The servers in Azure datacenters are partitioned into clusters. A new cloud service allocation request is attempted in multiple clusters. When the first instance is deployed to a cloud service(in either staging or production), that cloud service gets pinned to a cluster. Any further deployments for the cloud service will happen in the same cluster. In this article, we'll refer to this as "pinned to a cluster". Diagram 1 below illustrates the case of a normal allocation which is attempted in multiple clusters; Diagram 2 illustrates the case of an allocation that's pinned to Cluster 2 because that's where the existing Cloud Service CS_1 is hosted.

Allocation Diagram

Why allocation failure happens

When an allocation request is pinned to a cluster, there's a higher chance of failing to find free resources since the available resource pool is limited to a cluster. Furthermore, if your allocation request is pinned to a cluster but the type of resource you requested is not supported by that cluster, your request will fail even if the cluster has free resource. Diagram 3 below illustrates the case where a pinned allocation fails because the only candidate cluster does not have free resources. Diagram 4 illustrates the case where a pinned allocation fails because the only candidate cluster does not support the requested VM size, even though the cluster has free resources.

Pinned Allocation Failure

Troubleshooting allocation failure for cloud services

Error Message

You may see the following error message:

"Azure operation '{operation id}' failed with code Compute.ConstrainedAllocationFailed. Details: Allocation failed; unable to satisfy constraints in request. The requested new service deployment is bound to an Affinity Group, or it targets a Virtual Network, or there is an existing deployment under this hosted service. Any of these conditions constrains the new deployment to specific Azure resources. Please retry later or try reducing the VM size or number of role instances. Alternatively, if possible, remove the aforementioned constraints or try deploying to a different region."

Common Issues

Here are the common allocation scenarios that cause an allocation request to be pinned to a single cluster.
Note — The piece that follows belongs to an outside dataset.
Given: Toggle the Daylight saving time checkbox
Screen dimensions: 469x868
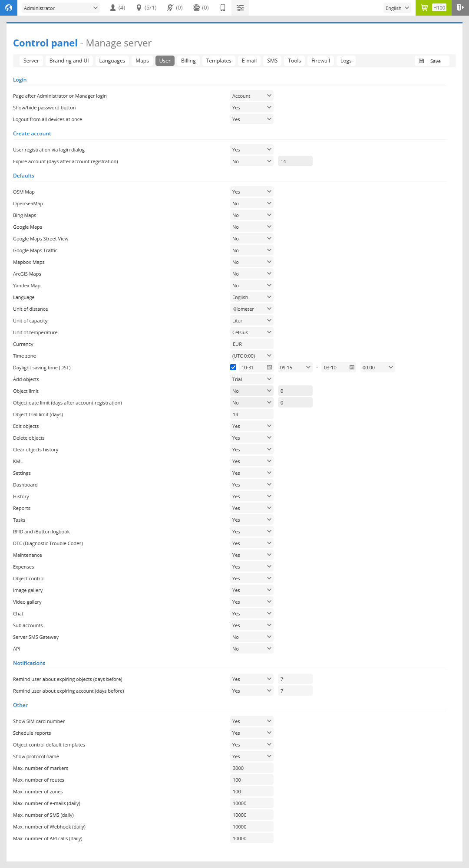Looking at the screenshot, I should tap(233, 367).
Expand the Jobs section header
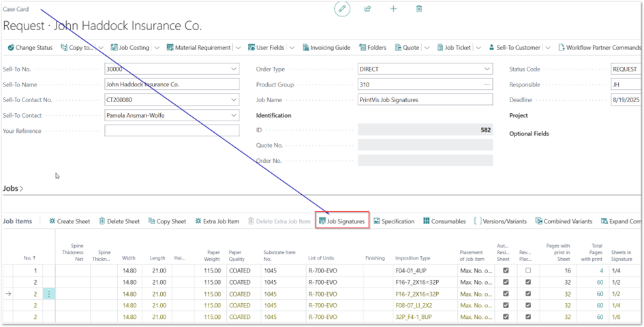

  • Deploying to Staging Slot - If a cloud service has a deployment in either slot, then the entire cloud service is pinned to a specific cluster. This means that if a deployment already exists in the production slot, then a new staging deployment can only be allocated in the same cluster as the production slot. If the cluster is nearing capacity, the request may fail.
  • Scaling - Adding new instances to an existing cloud service must allocate in the same cluster. Small scaling requests can usually be allocated, but not always. If the cluster is nearing capacity, the request may fail.
  • Affinity Group - A new deployment to an empty cloud service can be allocated by the fabric in any cluster in that region, unless the cloud service is pinned to an affinity group. Deployments to the same affinity group will be attempted on the same cluster. If the cluster is nearing capacity, the request may fail.
  • Affinity Group vNet - Older Virtual Networks were tied to affinity groups instead of regions, and cloud services in these Virtual Networks would be pinned to the affinity group cluster. Deployments to this type of virtual network will be attempted on the pinned cluster. If the cluster is nearing capacity, the request may fail.

Solutions

  1. Redeploy to a new cloud service - This solution is likely to be most successful as it allows the platform to choose from all clusters in that region.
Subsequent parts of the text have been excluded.